- **Aim**:
Put the rows below into a Markdown table with two columns, Row and Line, numbering each line in order and skipping blank lines. Leave the pictures out.

- **Input records**:
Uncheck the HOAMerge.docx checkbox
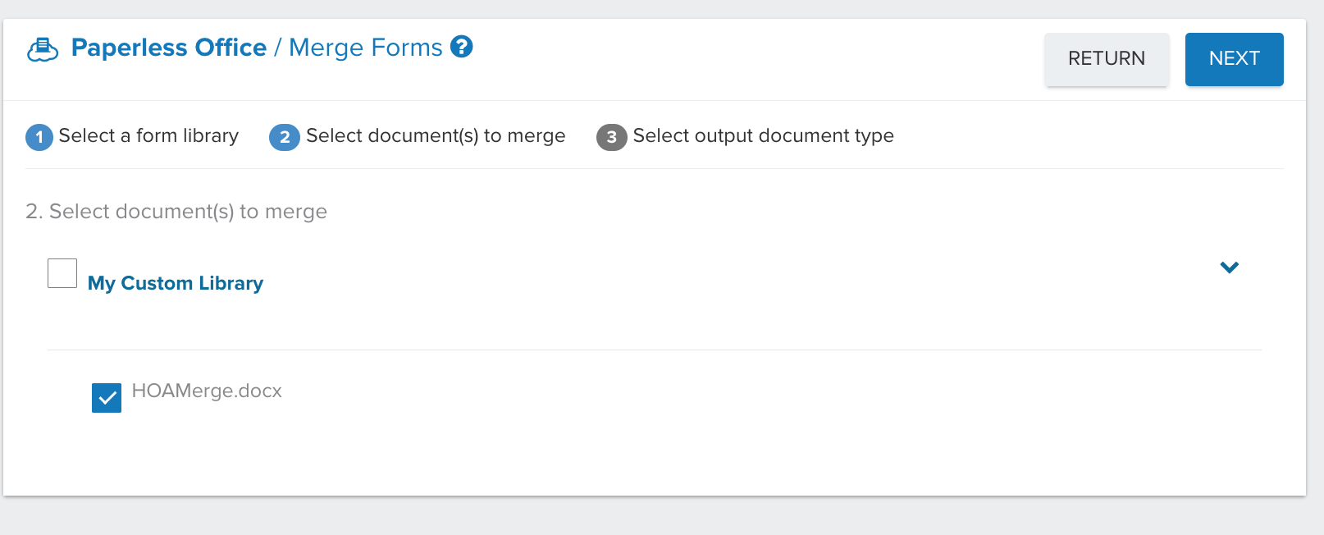 coord(107,398)
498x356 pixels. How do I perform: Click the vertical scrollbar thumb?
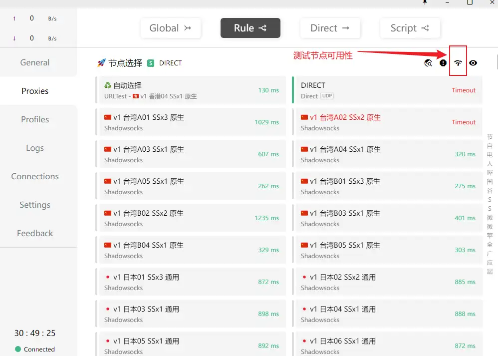coord(496,62)
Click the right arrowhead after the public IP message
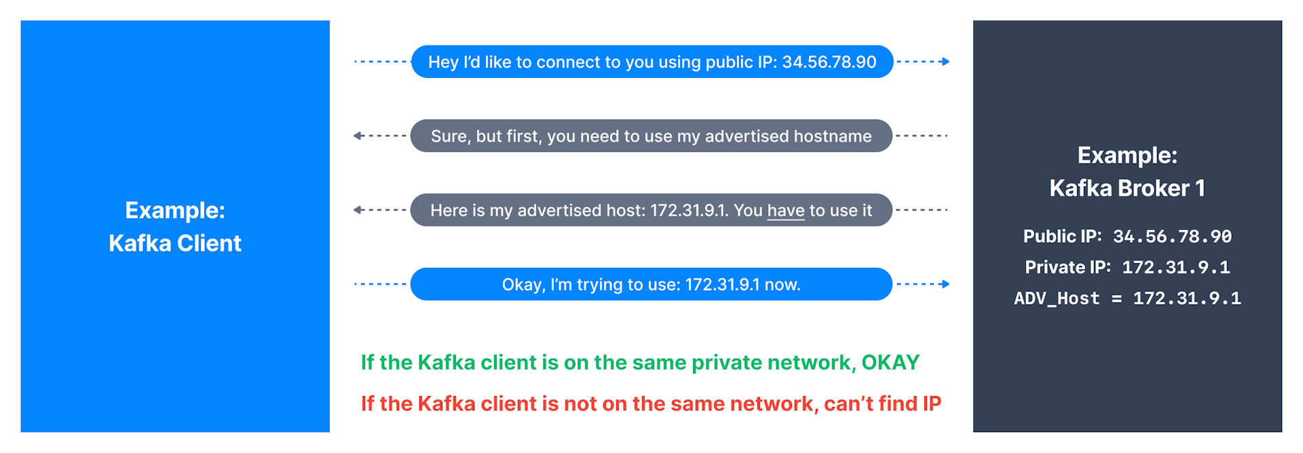 point(945,62)
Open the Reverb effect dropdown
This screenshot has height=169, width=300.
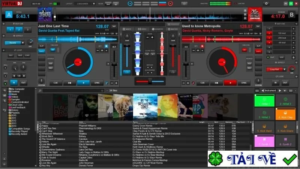click(x=23, y=43)
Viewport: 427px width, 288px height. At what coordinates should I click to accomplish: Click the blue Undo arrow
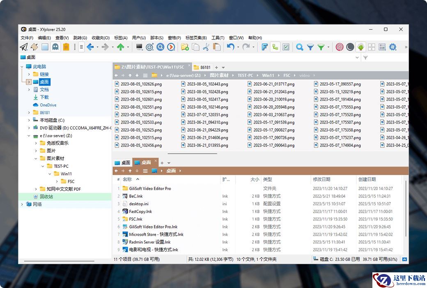pyautogui.click(x=230, y=47)
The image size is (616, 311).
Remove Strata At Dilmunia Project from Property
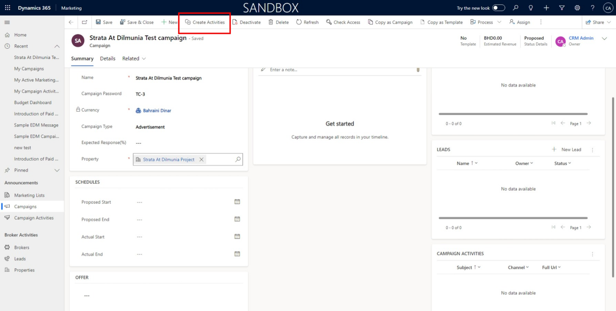pos(202,159)
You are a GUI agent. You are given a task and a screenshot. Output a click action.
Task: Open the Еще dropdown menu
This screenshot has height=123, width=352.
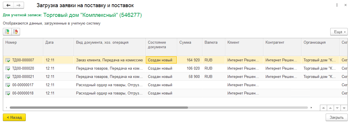coord(339,32)
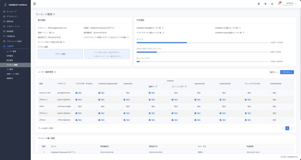Click the square icon in the top header
This screenshot has width=301, height=160.
259,4
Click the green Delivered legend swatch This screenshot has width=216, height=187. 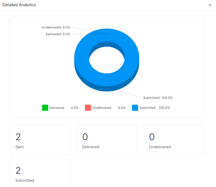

- **Exercise output**:
| Row | Line |
|---|---|
| 1 | Uncheck the HOAMerge.docx checkbox |
| 2 |  coord(107,398) |
| 3 | 498x356 pixels. How do I perform: Click the vertical scrollbar thumb? |
| 4 | coord(496,62) |
| 5 | Click the right arrowhead after the public IP message |
| 6 |  point(945,62) |
| 7 | Open the Reverb effect dropdown |
| 8 | This screenshot has height=169, width=300. |
| 9 | click(x=23, y=43) |
| 10 | Viewport: 427px width, 288px height. At what coordinates should I click to accomplish: Click the blue Undo arrow |
| 11 | pyautogui.click(x=230, y=47) |
| 12 | The image size is (616, 311). |
| 13 | Remove Strata At Dilmunia Project from Property |
| 14 | pos(202,159) |
| 15 | You are a GUI agent. You are given a task and a screenshot. Output a click action. |
| 16 | Task: Open the Еще dropdown menu |
| 17 | This screenshot has height=123, width=352. |
| 18 | coord(339,32) |
| 19 | Click the square icon in the top header |
| 20 | This screenshot has width=301, height=160. |
| 21 | 259,4 |
| 22 | Click the green Delivered legend swatch This screenshot has width=216, height=187.  |